▶ **Input for this task**:

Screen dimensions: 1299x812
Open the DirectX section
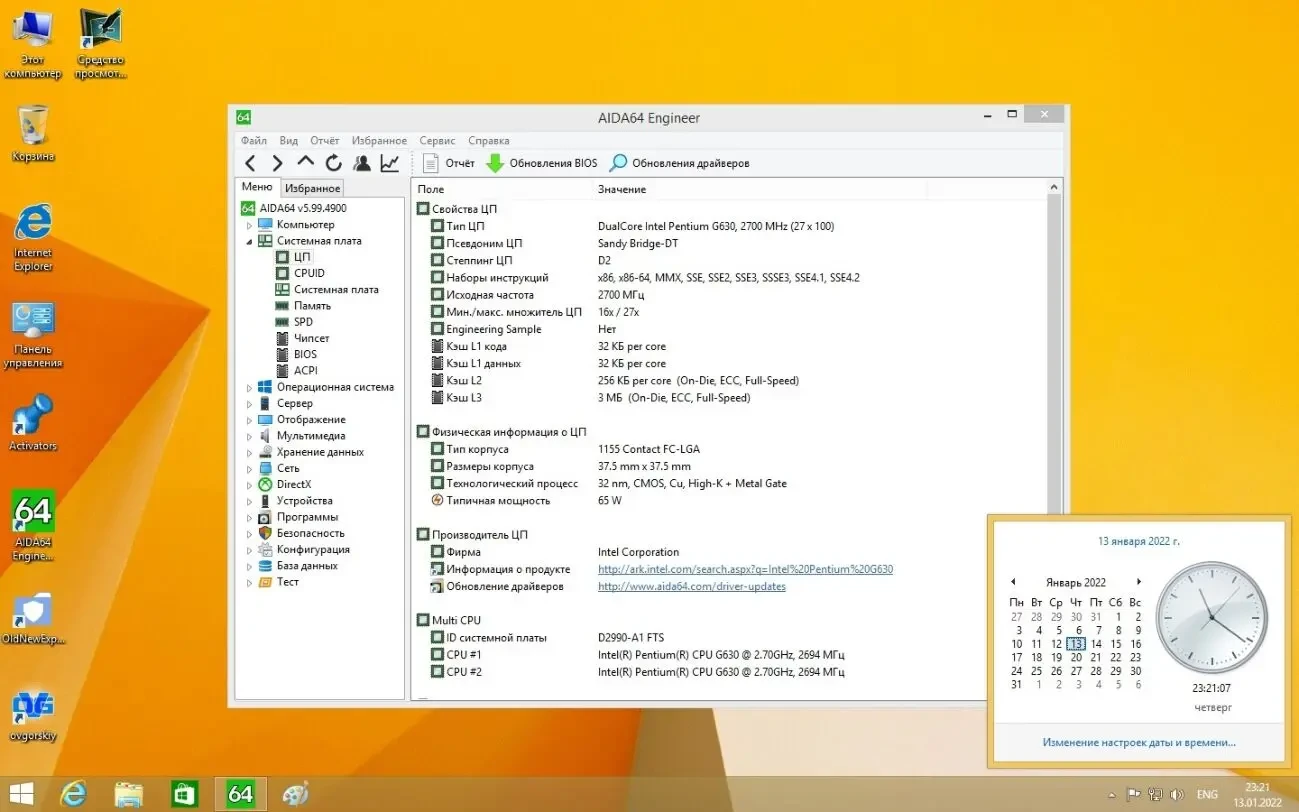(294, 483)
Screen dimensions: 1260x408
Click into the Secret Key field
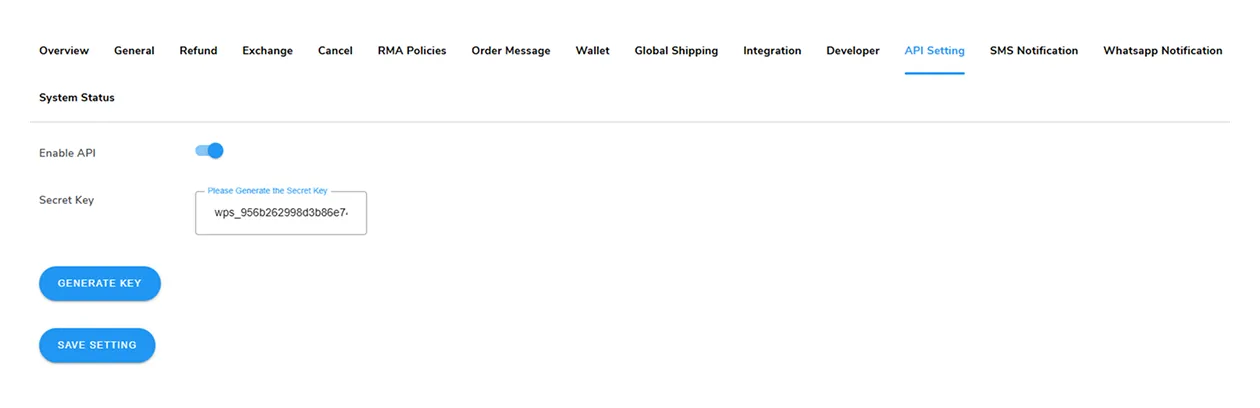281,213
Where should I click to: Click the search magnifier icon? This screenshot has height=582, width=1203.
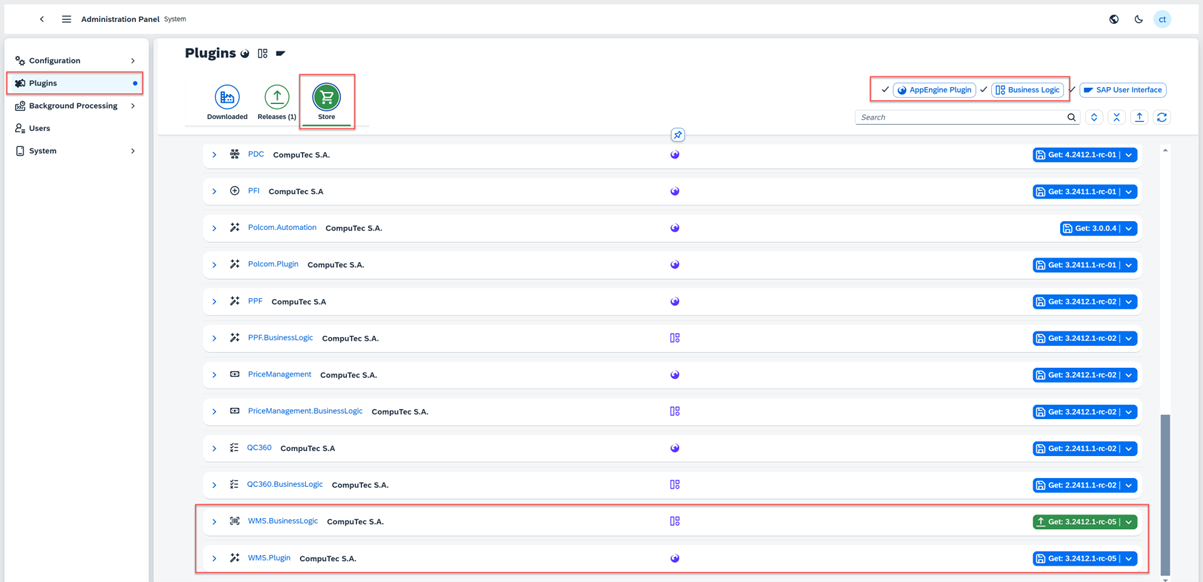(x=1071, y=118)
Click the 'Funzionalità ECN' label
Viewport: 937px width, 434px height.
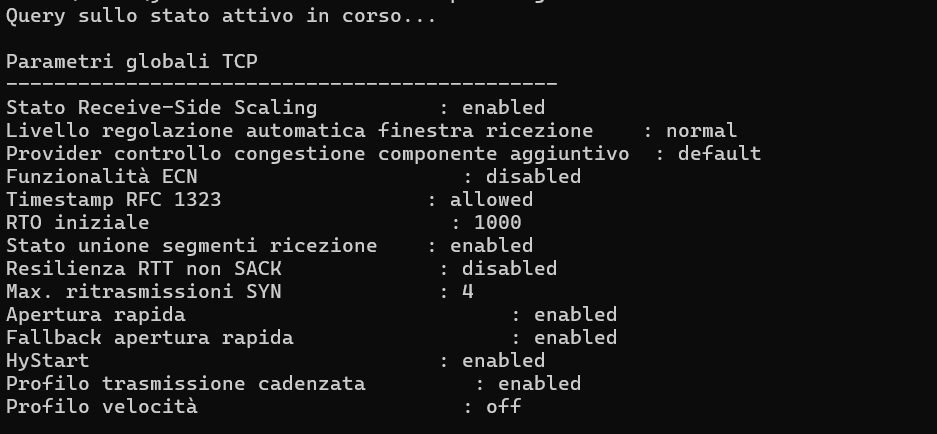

▶ **What to produce**: Find every line in the records that has the string "dimensions", then state how many there are and nothing else.

▶ **Answer to this task**: 2